*** Opening RECORDS PROVIDED ***

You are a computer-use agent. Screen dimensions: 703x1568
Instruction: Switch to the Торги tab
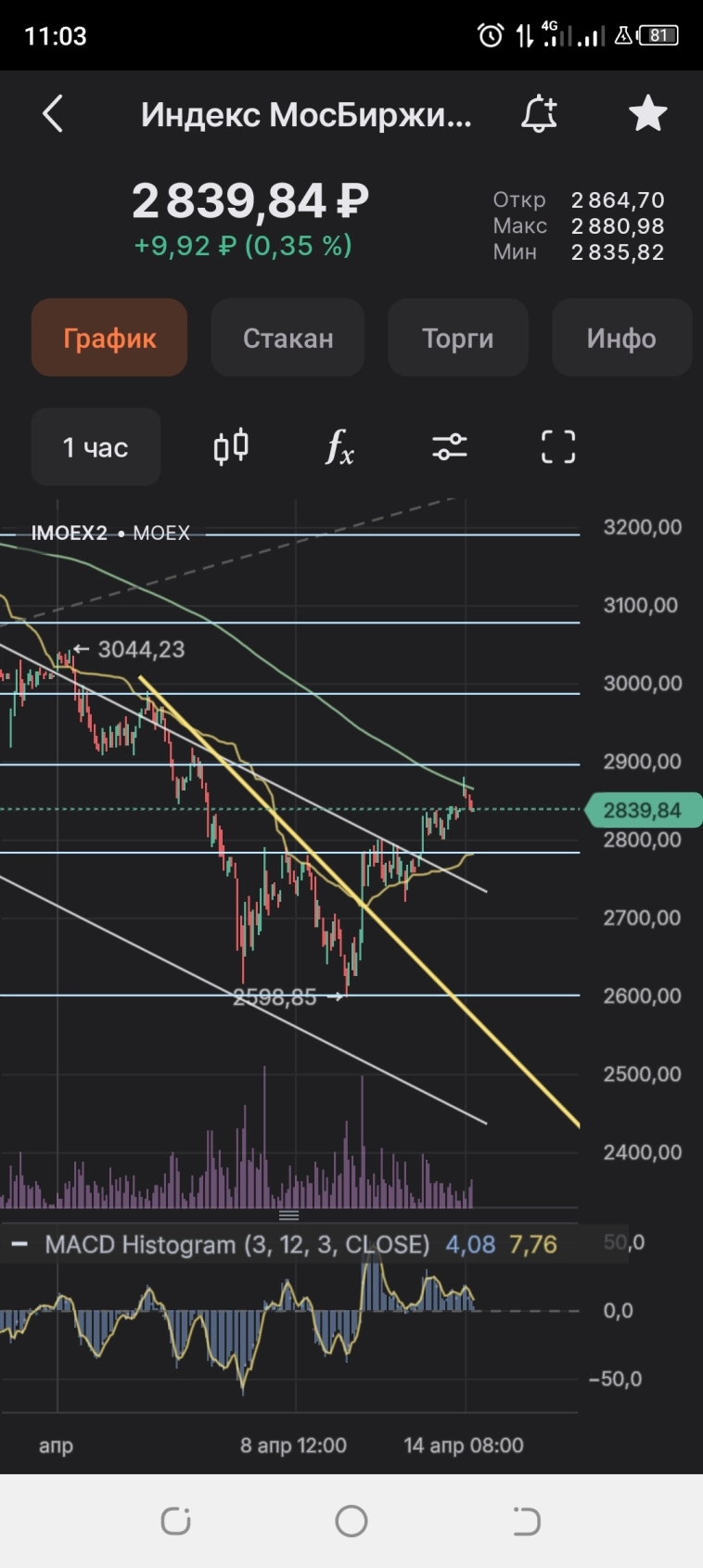[x=457, y=338]
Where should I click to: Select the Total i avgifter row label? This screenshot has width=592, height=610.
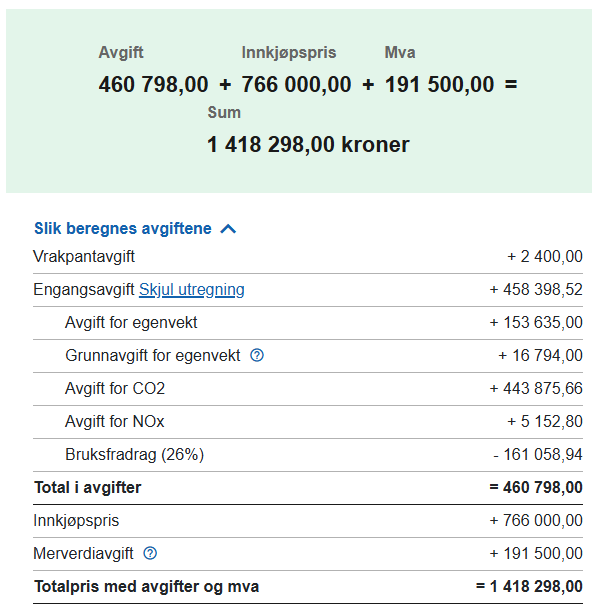(88, 487)
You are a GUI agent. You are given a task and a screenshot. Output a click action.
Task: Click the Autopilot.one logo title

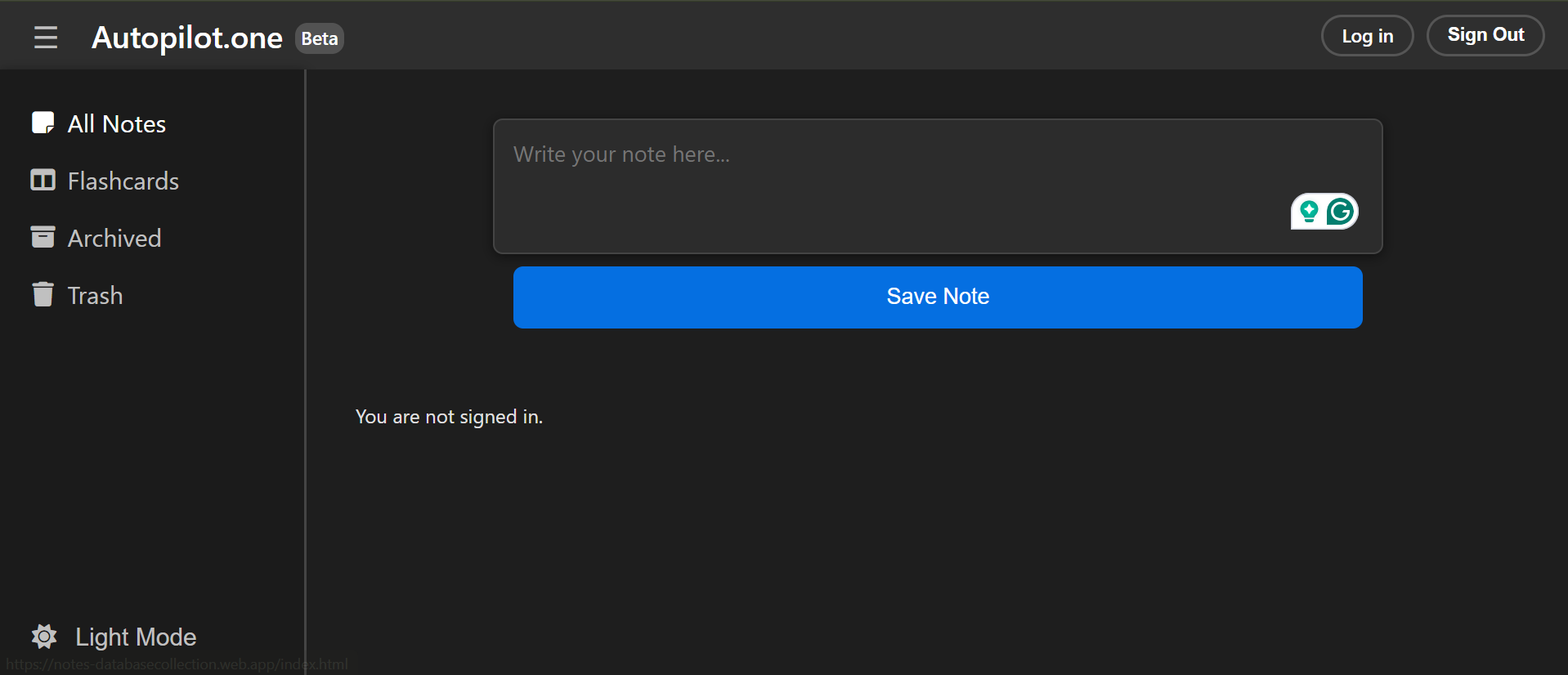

*** Closing RECORDS PROVIDED ***

Please retype the data exactly as it appears, but without any of its pictures.

You are a computer-use agent. Screen dimensions: 703x1568
Instruction: Switch to the Торги tab
[x=457, y=338]
Where should I click to: Select the Total i avgifter row label? This screenshot has width=592, height=610.
(88, 487)
You are a GUI agent. You are given a task and a screenshot. Output a click action.
Task: Click the Autopilot.one logo title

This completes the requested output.